Fundadores do heavy metal em Portugal e apelidados, com
justiça, como os “pais do metal nacional”, os Xeque-Mate carregam uma herança que atravessa mais de quatro
décadas de música, resistência e irreverência. Desde os primeiros passos com Vampiro
da Uva (1981) e o clássico Em Nome do Pai, do Filho e do Rock ’n’ Roll
(1985), passando pelo regresso em 2016 com Æternum Testamentum e pela
energia contestatária de Não Consigo Manter a Fé (2020), a banda tem
sabido reinventar-se sem nunca perder a sua identidade. Agora, em 2025,
regressam com Entrudo, um disco que volta a unir crítica social,
metáforas afiadas e o peso das guitarras, sempre com o português como bandeira.
Para falar sobre este novo capítulo, revisitámos memórias, desafios e
conquistas ao longo da carreira, numa conversa com Xico Soares, voz e figura
central dos portuenses.
Olá, Xico, tudo bem? Antes de mais, parabéns pelo vosso
excelente novo álbum; depois, obrigado pela disponibilidade e pela oportunidade
de poder fazer esta entrevista com uma das figuras mais importantes do metal nacional. E como esta é a primeira vez que conversamos,
podemos falar também um pouco da história dos Xeque-Mate?
Olá, Pedro, em primeiro lugar, somos nós que agradecemos, é sempre uma
satisfação poder colaborar com alguém que contribui para a divulgação da música
que gostamos no nosso país. Gostar do nosso trabalho é sempre uma vantagem que
agradecemos (risos), e não há problema em abordar o passado e, claro, vincar as
nossas ideias futuras.
Os Xeque‑Mate são frequentemente referenciados como fundadores do
heavy metal em Portugal e apelidada pelos media
como “os pais do metal nacional”. Como vês essa classificação hoje, mais
de quatro décadas depois?
Nunca nos preocupámos com rótulos ao longo dos anos. Quando decidimos
voltar, após o concerto de 2007, a nossa ideia foi sempre trabalhar no que
vinha a seguir, sem esquecer o que nos marcou. Tentámos não fugir ao metal moderno
atual e, talvez por isso, o Entrudo, na minha opinião, conseguiu alcançar o objetivo a
que nos propusemos: levar o metal às gerações mais novas e mostrar um pouco do que
se fazia no passado recente.
Que recordações guardas dos primeiros passos da banda, desde o single de estreia Vampiro da Uva (1981) até ao álbum Em
Nome do Pai, do Filho e do Rock ’n’ Roll (1985)? Quais foram os maiores
desafios naquela altura?
As recordações são muitas, temos mais presentes as boas, mas talvez o
maior desafio tenha sido tentar mostrar que também se podia fazer metal em
português. Na altura, para muita gente, aquilo era apenas barulho. Não podemos
esquecer que estávamos no auge do chamado boom do rock português,
com várias bandas a cantar na nossa língua.

==========

O QUE SE PEDE:
Reproduza, sem qualquer alteração, tudo o que vai de "Para falar sobre" até "central dos portuenses." no texto sobre os Xeque-Mate. Os itens seguintes são material separado do texto.

==========

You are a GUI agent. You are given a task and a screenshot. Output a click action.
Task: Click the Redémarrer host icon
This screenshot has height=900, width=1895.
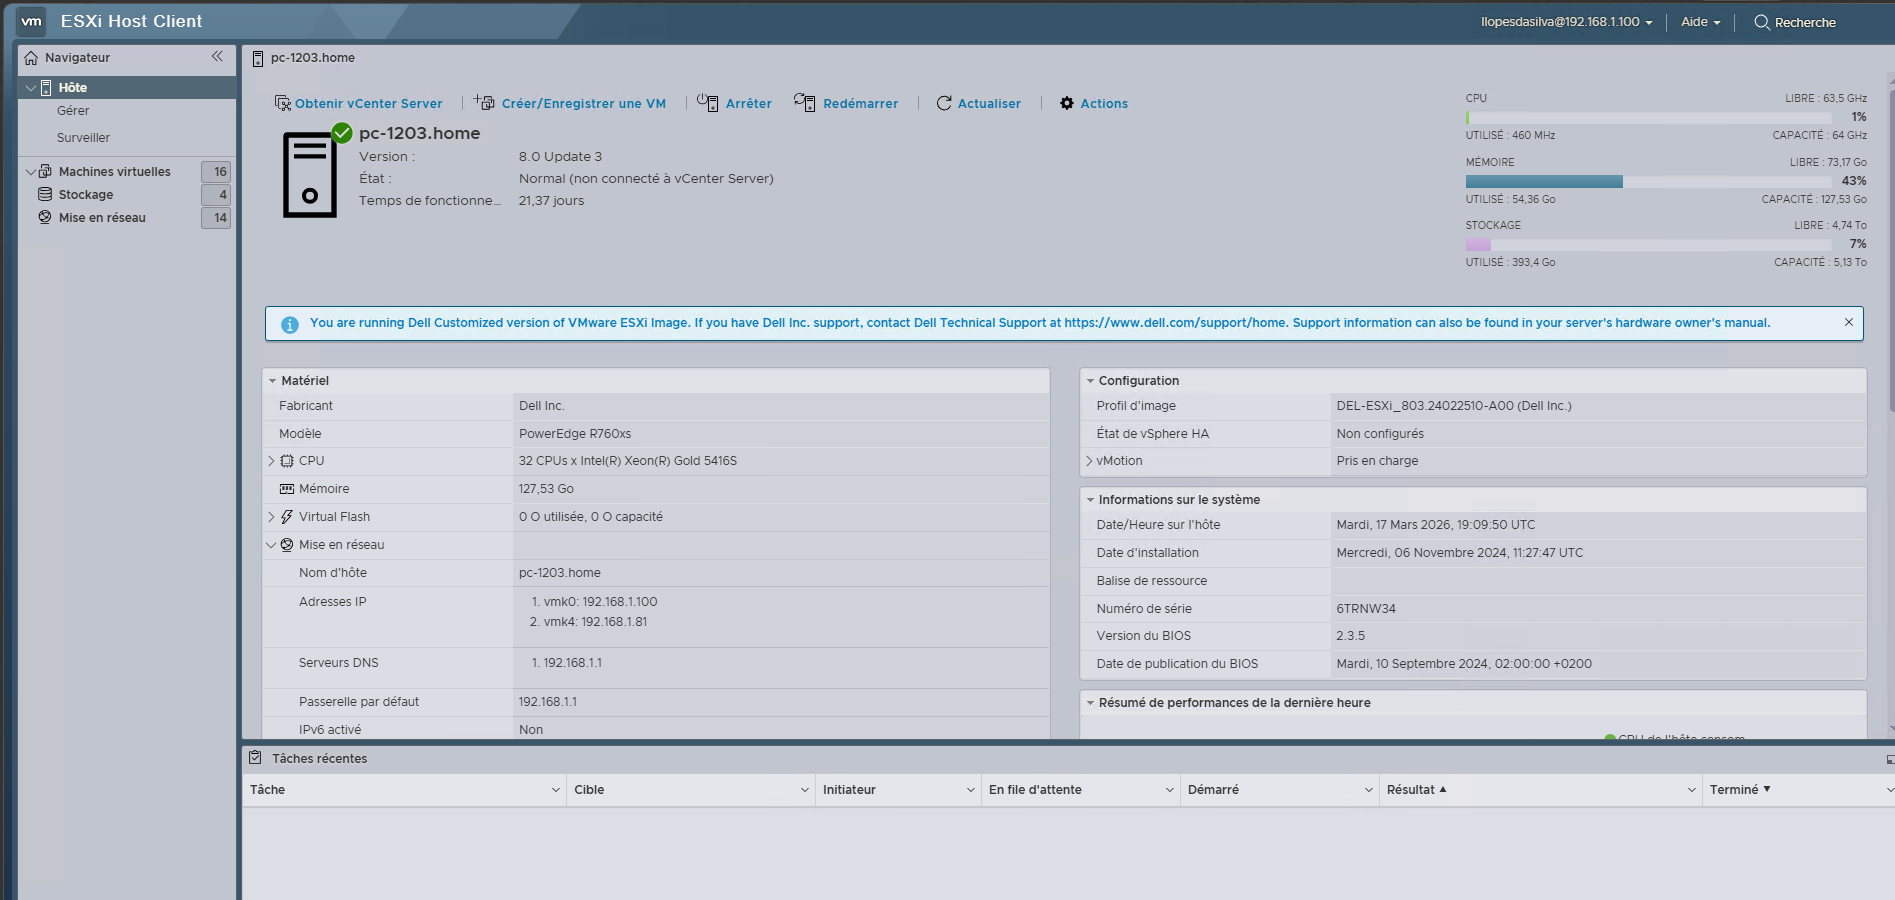pyautogui.click(x=804, y=103)
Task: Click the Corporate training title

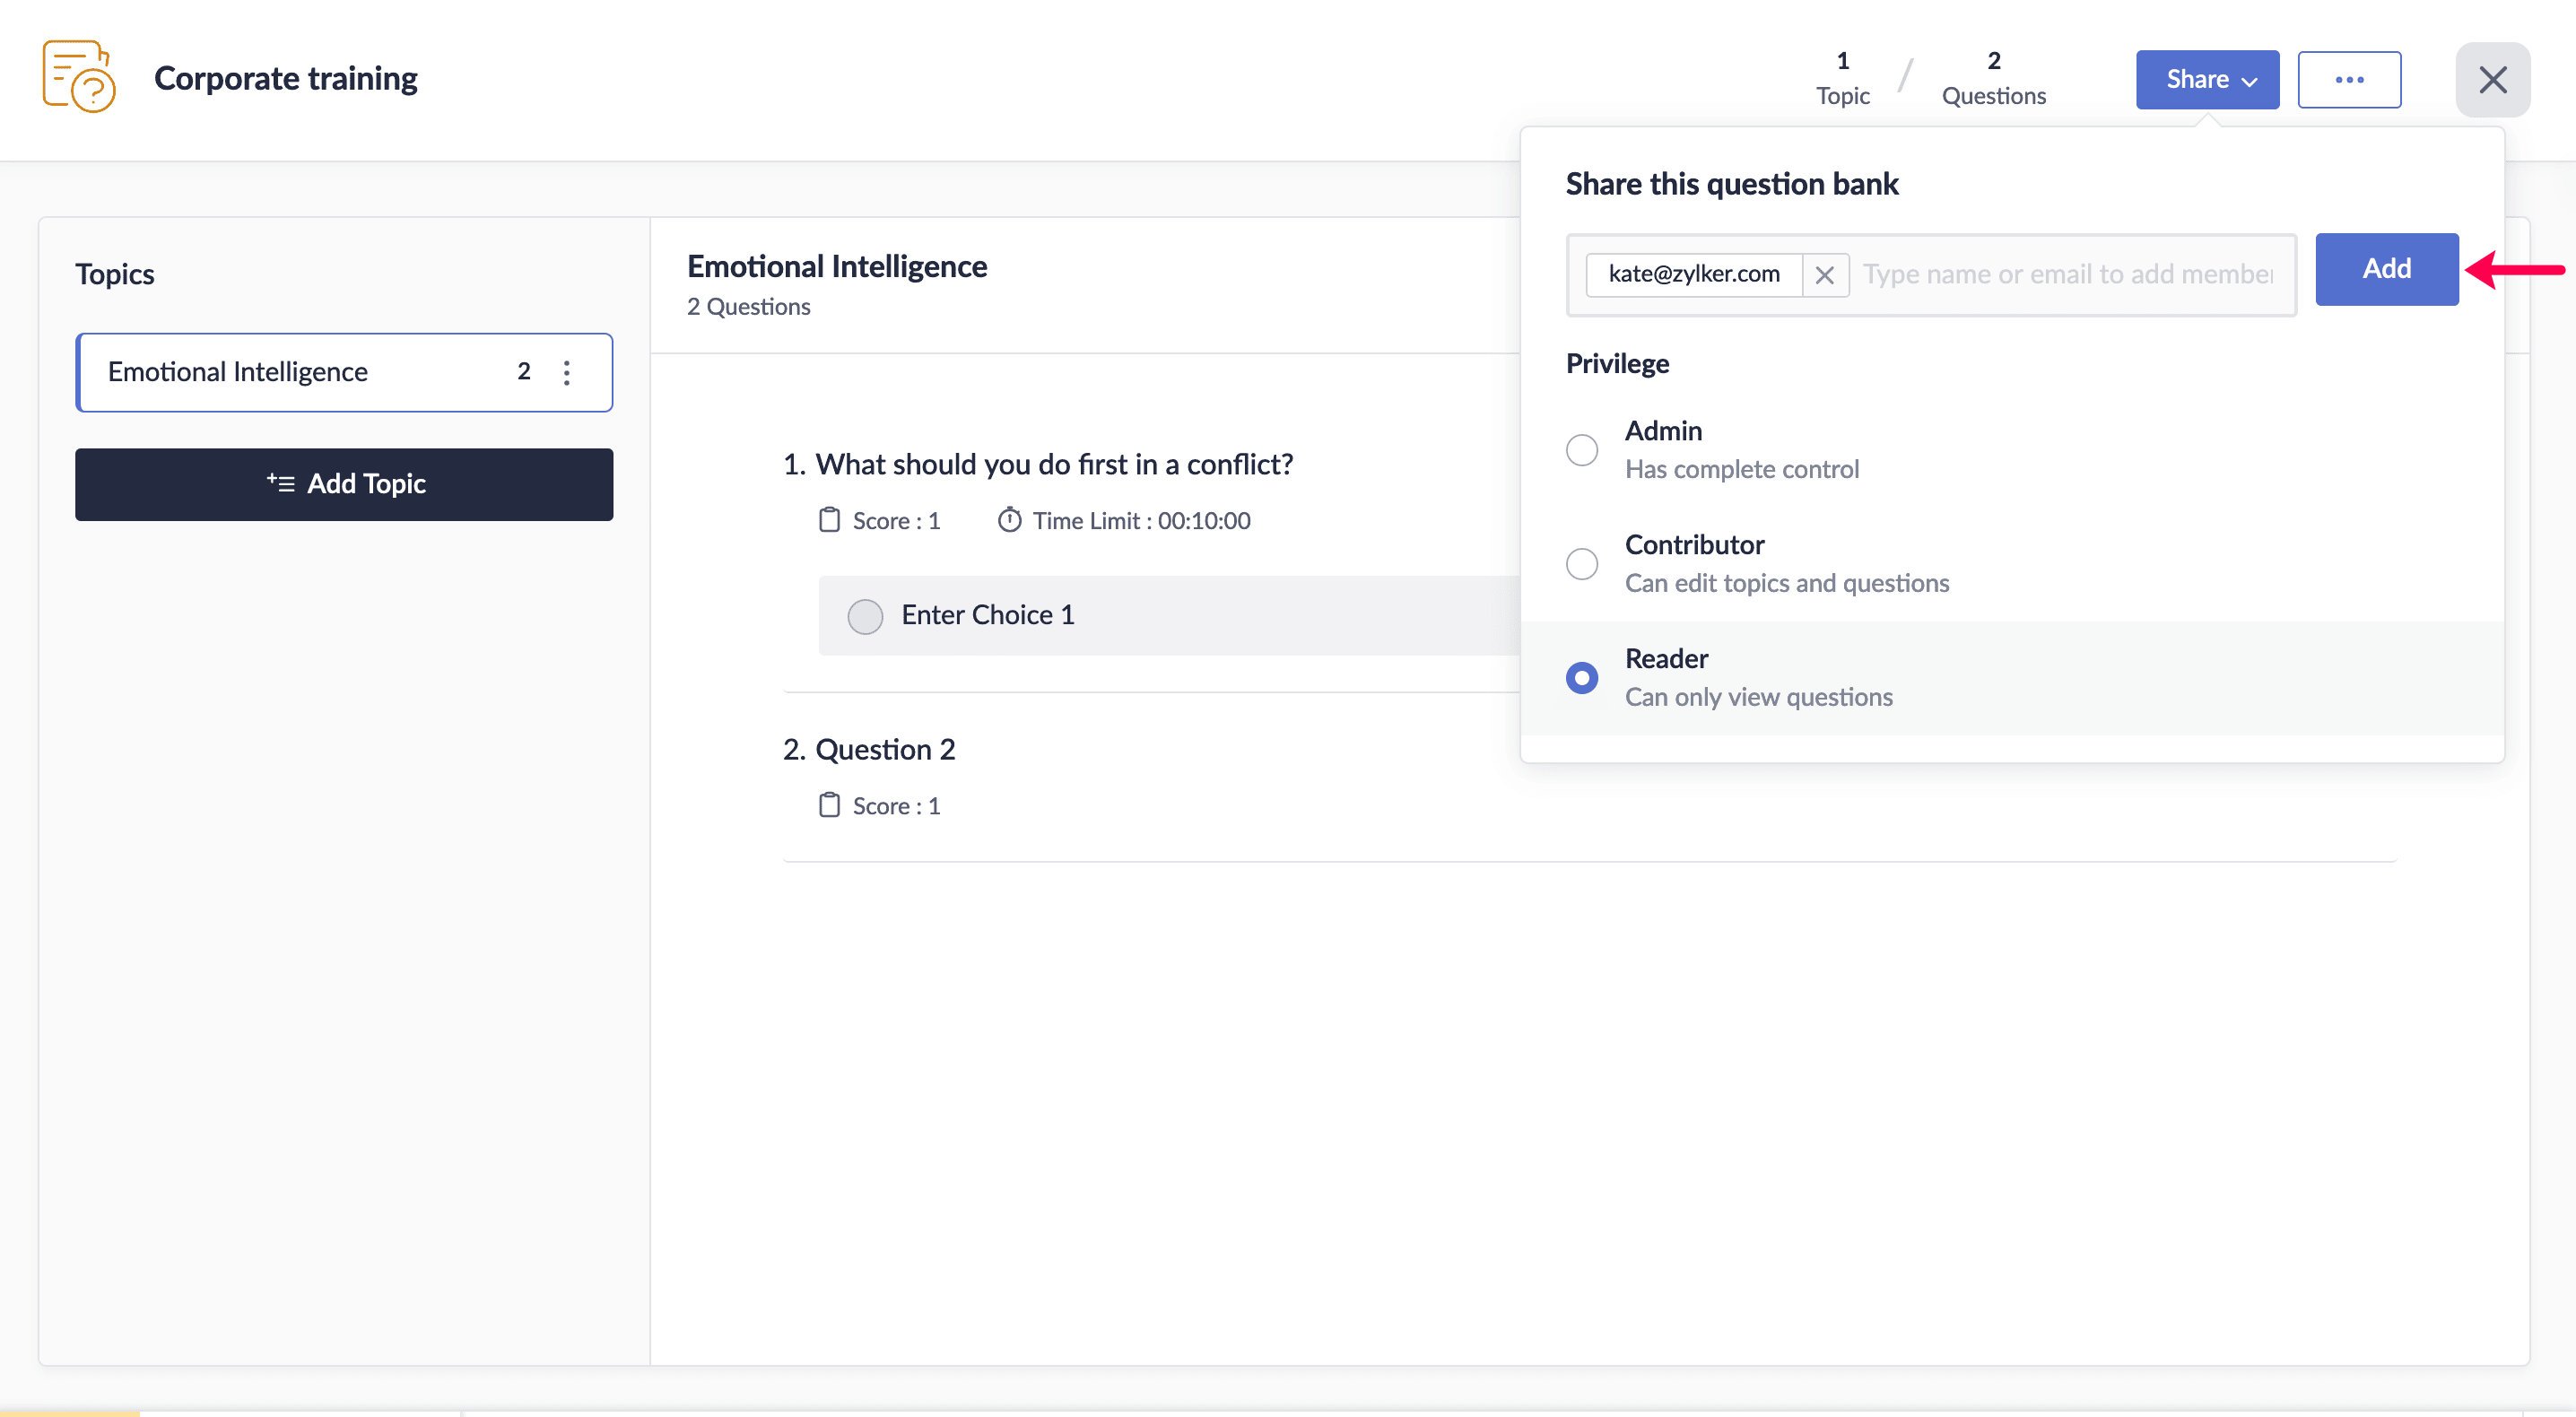Action: point(286,78)
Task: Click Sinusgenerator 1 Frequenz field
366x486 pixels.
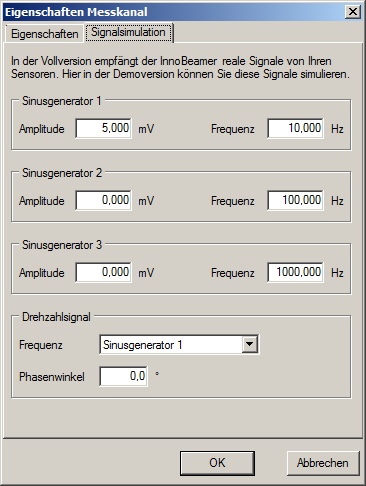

==========

RESPOSTA:
Para falar sobre este novo capítulo, revisitámos memórias, desafios e
conquistas ao longo da carreira, numa conversa com Xico Soares, voz e figura
central dos portuenses.